*** EXERCISE MATERIALS ***

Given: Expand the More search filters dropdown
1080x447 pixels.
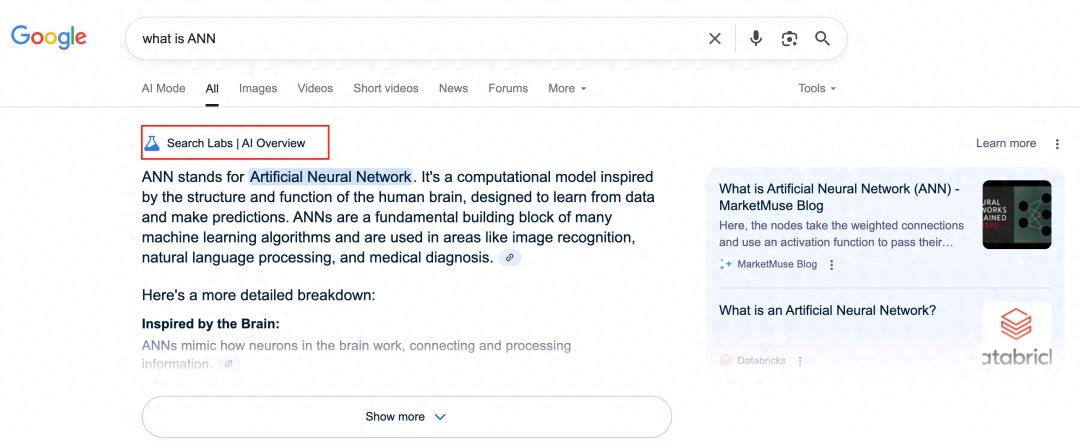Looking at the screenshot, I should pyautogui.click(x=567, y=88).
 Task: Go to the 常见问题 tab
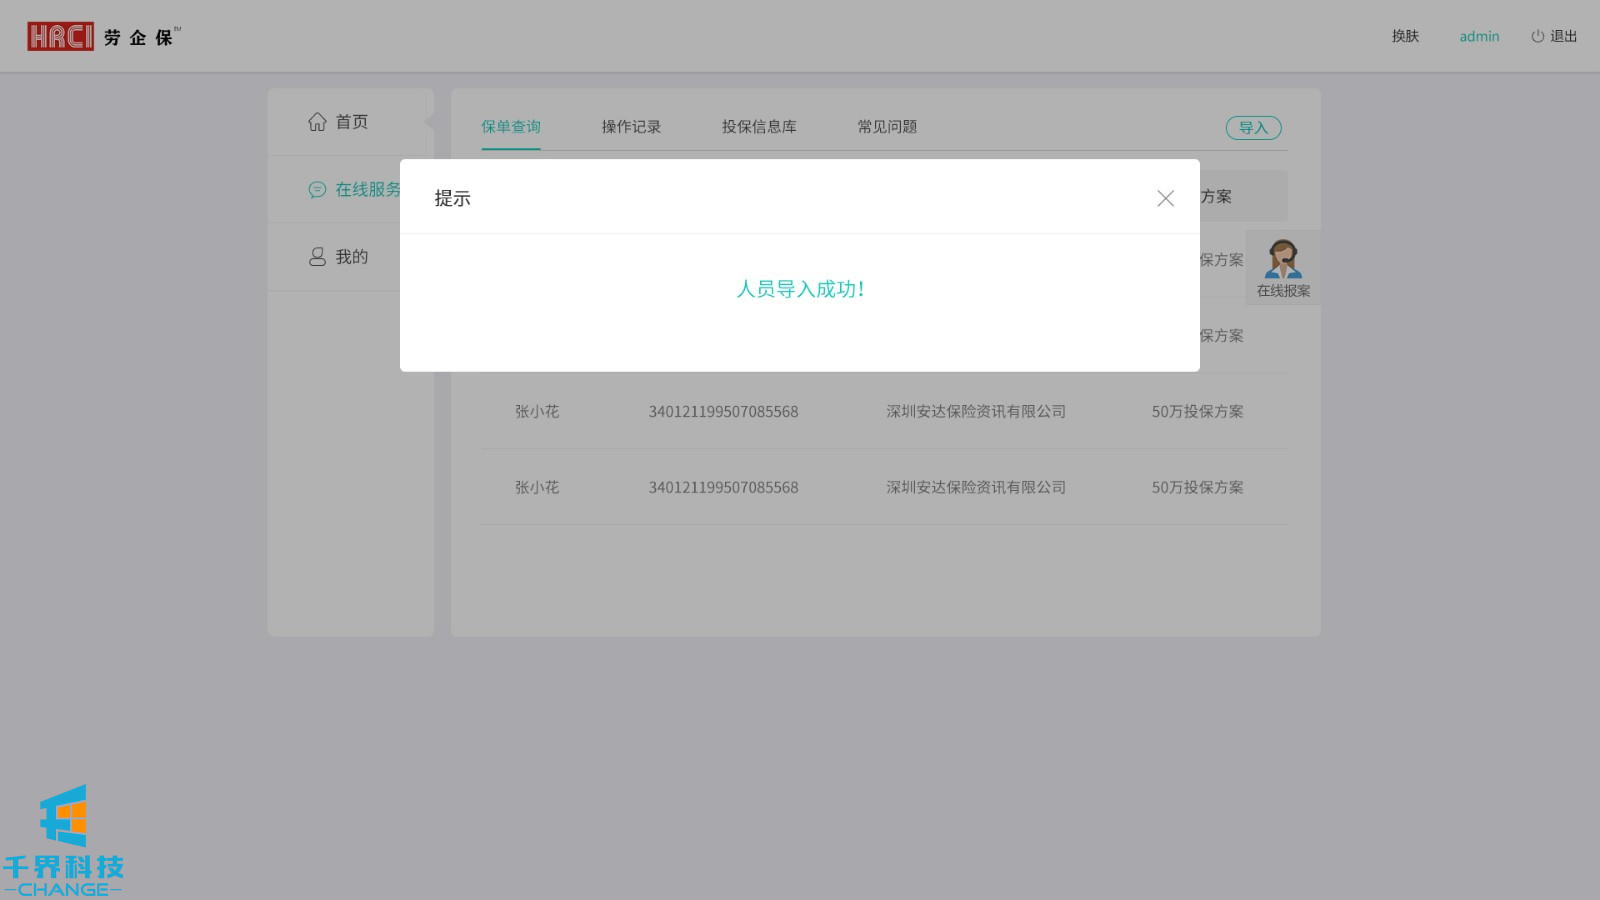[x=887, y=127]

*** End of EXERCISE MATERIALS ***

[WORK INSTRUCTION]
Repeat all of the entries word for word, but omit the pictures.

[ANSWER BOX]
Given: Expand the More search filters dropdown
1080x447 pixels.
Looking at the screenshot, I should pyautogui.click(x=567, y=88).
 Task: Go to the 常见问题 tab
[x=887, y=127]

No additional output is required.